Samsung still hasn't gotten to the bottom of why its Galaxy Note 7 exploded or caught on fire, which led to the recall of more than 2.5 million devices worldwide and 1.9 million in the U.S.
But there are new questions about how the company tests its phones before bringing them to market.
According to a report in the Wall Street Journal, Samsung self-tests its batteries at facilities it owns, which makes it unique among smartphone makers.
Apple told the publication that it uses third-party labs certified by the CTIA (the U.S. wireless industry's trade group) to test its batteries. Motorola tests batteries at its own labs but uses third-party labs for CTIA certification.
When asked why a company might use its own labs instead of a third party, the chair of the IEEE's working group that wrote the battery certification standard, Jason Howard, said that it can help get products out to market faster.
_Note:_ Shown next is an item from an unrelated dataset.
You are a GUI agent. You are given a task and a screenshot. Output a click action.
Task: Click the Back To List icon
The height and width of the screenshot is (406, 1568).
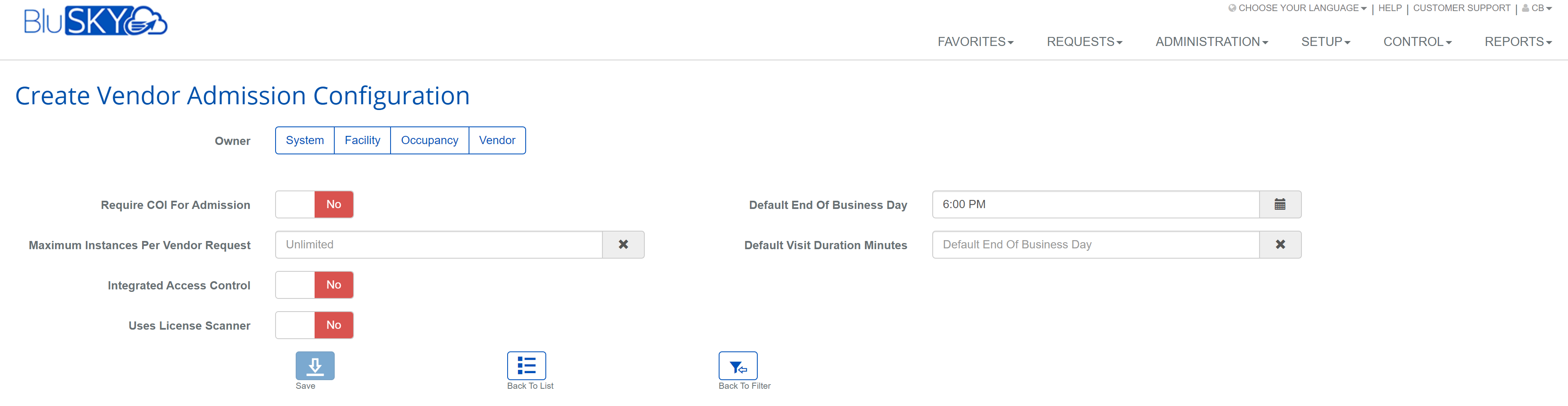pyautogui.click(x=526, y=365)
But that's exactly what some analysts have speculated: that Samsung rushed the Note 7 to market in order to beat the iPhone 7 and iPhone 7 Plus to the punch.
However, Lynetta Luna, a principal analyst at Current Analysis, doesn't see internal testing as an issue. "As long as it followed testing standards, I don’t see that as being a conflict of interest," Luna told Tom's Guide. "It’s only been brought to light now because of exploding batteries."
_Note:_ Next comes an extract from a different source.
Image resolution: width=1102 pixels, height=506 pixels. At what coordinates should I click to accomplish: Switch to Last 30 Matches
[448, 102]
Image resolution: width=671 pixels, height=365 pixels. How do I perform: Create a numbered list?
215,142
To be clear, the labs that Samsung have been using are CTIA certified, and the company has been using them since 2009. But that doesn't mean the company won't be looking at relying on third parties to ensure that its products are safe going forward. For now, the company isn't commenting on whether it will do just that.
Should Samsung change course going forward? That would probably be wise, even if the company didn't do anything wrong by self-testing in the past.
"I can see Samsung changing course primarily because of public perception, said Luna. "It has to articulate new and additional quality controls to gain consumer trust."